Kommt auf den Hund an. Mein erster Hund wäre hinter direkt vor ihr aufspringendem Wild hinterhergehetzt hatte aber einen so bombensicheren Rückruf, dass es mir schlicht egal war. Auf dem Level wäre es mir das heute auch noch. Das kommt so selten vor und aufgescheucht ist dann sowieso schon.
Die Nachfolger, man entwickelt sich ja weiter, haben das Antijagdtraining unbewusst bei der Alltagserziehung mit abgehakt. Das Ergebnis war diese ominösen überall ableinbaren Hunde wo man Hunde eben ableinen kann. Ohne sich Gedanken um irgendwas zu machen, ohne ständig aufzupassen.

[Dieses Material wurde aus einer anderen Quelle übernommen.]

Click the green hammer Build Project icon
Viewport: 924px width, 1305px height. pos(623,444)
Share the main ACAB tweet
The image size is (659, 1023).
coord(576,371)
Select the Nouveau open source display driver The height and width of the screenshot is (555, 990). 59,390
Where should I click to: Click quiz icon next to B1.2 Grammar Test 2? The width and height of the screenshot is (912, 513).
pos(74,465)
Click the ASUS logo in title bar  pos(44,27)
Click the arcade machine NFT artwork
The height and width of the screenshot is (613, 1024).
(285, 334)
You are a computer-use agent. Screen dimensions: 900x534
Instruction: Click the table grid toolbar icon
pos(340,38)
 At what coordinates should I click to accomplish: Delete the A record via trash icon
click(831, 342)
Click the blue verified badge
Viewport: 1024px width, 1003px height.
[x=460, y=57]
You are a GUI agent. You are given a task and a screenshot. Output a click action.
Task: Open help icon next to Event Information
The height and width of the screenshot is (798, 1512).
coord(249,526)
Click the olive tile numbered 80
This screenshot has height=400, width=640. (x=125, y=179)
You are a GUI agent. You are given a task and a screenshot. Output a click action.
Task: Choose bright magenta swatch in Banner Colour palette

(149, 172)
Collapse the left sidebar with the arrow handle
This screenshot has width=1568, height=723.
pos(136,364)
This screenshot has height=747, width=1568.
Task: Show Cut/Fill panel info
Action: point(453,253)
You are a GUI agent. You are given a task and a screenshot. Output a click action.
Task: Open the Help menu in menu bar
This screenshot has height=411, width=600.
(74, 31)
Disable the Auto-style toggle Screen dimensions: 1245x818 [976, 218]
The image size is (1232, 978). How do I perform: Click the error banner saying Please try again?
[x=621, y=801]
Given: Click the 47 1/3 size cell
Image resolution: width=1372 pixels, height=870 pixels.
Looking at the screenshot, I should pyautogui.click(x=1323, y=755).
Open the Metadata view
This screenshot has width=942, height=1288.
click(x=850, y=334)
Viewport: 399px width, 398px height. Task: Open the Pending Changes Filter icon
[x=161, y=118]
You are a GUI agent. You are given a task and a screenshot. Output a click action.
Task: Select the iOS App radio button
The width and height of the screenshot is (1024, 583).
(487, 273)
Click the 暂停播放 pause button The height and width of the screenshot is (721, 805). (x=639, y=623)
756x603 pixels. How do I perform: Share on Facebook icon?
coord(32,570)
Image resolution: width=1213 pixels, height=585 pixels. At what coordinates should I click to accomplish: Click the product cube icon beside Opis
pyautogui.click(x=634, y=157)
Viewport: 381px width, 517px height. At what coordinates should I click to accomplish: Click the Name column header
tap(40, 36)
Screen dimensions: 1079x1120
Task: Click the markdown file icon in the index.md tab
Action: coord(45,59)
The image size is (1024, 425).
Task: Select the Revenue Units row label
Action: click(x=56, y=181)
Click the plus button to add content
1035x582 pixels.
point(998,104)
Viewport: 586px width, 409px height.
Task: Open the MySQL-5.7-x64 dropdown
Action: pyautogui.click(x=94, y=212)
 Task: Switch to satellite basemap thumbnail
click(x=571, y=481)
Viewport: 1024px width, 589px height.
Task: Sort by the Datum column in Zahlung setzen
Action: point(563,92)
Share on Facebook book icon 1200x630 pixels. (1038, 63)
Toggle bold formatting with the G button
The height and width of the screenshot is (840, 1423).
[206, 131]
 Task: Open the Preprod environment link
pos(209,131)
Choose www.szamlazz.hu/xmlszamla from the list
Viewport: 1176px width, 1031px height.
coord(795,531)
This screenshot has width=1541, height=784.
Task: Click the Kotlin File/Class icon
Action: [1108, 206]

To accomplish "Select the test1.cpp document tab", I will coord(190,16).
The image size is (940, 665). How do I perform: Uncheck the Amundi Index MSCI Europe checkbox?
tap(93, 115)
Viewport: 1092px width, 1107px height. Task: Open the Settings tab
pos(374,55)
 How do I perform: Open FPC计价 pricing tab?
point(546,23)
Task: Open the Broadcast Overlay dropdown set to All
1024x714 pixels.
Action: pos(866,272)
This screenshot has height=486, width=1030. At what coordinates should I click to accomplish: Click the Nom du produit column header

(Auch die waren nicht perfekt, die hatten andere Macken.)
Und jetzt habe ich einen Hund der Gehorsam für ein Gerücht hält und Kontrollierbarkeit am Wild aus, ich füttere sie bevor wir paddeln gehen, weil sie sonst die ganze Zeit diskutiert, ob man nicht doch fischen könnte, besteht. Satt haben wir da beide mehr Spaß. Das sie wenn sie gestresst ist, ins Jagdverhalten kippt habe ich akzeptiert und manage entsprechend. Ziel ist eher es gar nicht so weit kommen lassen.
Wahrscheinlich habe ich einfach jegliche Hundekompetenz verloren. Oder einfach mal keinen Hund erwischt wo, lass den Mist, funktioniert ![]()
Nervt mich, nervt mich sehr, das der Hund schon 2 1/2 ist. Dafür hat sie jede Menge andere Stärken und läuft hier nicht ohne Grund unter Streberhund.